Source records
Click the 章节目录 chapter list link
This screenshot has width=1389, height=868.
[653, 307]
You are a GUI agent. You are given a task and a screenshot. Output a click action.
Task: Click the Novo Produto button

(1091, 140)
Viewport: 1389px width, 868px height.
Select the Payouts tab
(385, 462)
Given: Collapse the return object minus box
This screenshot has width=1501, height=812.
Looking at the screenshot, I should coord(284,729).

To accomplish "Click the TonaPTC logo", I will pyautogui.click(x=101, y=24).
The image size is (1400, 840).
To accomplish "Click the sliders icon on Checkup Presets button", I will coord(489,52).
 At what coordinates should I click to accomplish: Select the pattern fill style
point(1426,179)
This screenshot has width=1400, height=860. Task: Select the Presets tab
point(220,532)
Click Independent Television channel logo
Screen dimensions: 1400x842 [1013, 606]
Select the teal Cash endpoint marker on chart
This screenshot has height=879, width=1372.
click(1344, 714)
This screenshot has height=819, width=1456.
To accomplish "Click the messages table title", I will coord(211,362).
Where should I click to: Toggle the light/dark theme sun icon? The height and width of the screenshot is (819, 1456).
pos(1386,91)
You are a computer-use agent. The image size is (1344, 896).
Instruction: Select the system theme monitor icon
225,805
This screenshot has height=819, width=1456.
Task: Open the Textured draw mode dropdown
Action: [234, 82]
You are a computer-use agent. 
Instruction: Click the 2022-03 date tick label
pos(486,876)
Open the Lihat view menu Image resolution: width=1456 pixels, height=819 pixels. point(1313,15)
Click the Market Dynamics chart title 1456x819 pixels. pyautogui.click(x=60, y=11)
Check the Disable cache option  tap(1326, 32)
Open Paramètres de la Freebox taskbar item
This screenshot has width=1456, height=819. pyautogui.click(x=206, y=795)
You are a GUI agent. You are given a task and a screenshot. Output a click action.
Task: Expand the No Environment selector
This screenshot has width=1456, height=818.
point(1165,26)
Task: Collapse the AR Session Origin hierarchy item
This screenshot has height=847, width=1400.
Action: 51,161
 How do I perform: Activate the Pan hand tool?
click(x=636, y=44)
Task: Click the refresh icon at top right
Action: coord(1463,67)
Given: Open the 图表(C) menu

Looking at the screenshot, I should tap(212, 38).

◆ **Description of the task**:
Print all of the entries exactly as they appear.

◆ **Exercise solution**:
Click the 章节目录 chapter list link
This screenshot has width=1389, height=868.
[653, 307]
You are a GUI agent. You are given a task and a screenshot. Output a click action.
Task: Click the Novo Produto button

(1091, 140)
Viewport: 1389px width, 868px height.
Select the Payouts tab
(385, 462)
Given: Collapse the return object minus box
This screenshot has width=1501, height=812.
Looking at the screenshot, I should coord(284,729).

To accomplish "Click the TonaPTC logo", I will pyautogui.click(x=101, y=24).
The image size is (1400, 840).
To accomplish "Click the sliders icon on Checkup Presets button", I will coord(489,52).
 At what coordinates should I click to accomplish: Select the pattern fill style
point(1426,179)
This screenshot has width=1400, height=860. Task: Select the Presets tab
point(220,532)
Click Independent Television channel logo
Screen dimensions: 1400x842 [1013, 606]
Select the teal Cash endpoint marker on chart
This screenshot has height=879, width=1372.
click(1344, 714)
This screenshot has height=819, width=1456.
To accomplish "Click the messages table title", I will coord(211,362).
Where should I click to: Toggle the light/dark theme sun icon? The height and width of the screenshot is (819, 1456).
pos(1386,91)
You are a computer-use agent. The image size is (1344, 896).
Instruction: Select the system theme monitor icon
225,805
This screenshot has height=819, width=1456.
Task: Open the Textured draw mode dropdown
Action: [234, 82]
You are a computer-use agent. 
Instruction: Click the 2022-03 date tick label
pos(486,876)
Open the Lihat view menu Image resolution: width=1456 pixels, height=819 pixels. point(1313,15)
Click the Market Dynamics chart title 1456x819 pixels. pyautogui.click(x=60, y=11)
Check the Disable cache option  tap(1326, 32)
Open Paramètres de la Freebox taskbar item
This screenshot has width=1456, height=819. pyautogui.click(x=206, y=795)
You are a GUI agent. You are given a task and a screenshot. Output a click action.
Task: Expand the No Environment selector
This screenshot has width=1456, height=818.
point(1165,26)
Task: Collapse the AR Session Origin hierarchy item
This screenshot has height=847, width=1400.
Action: 51,161
 How do I perform: Activate the Pan hand tool?
click(x=636, y=44)
Task: Click the refresh icon at top right
Action: coord(1463,67)
Given: Open the 图表(C) menu

Looking at the screenshot, I should tap(212, 38).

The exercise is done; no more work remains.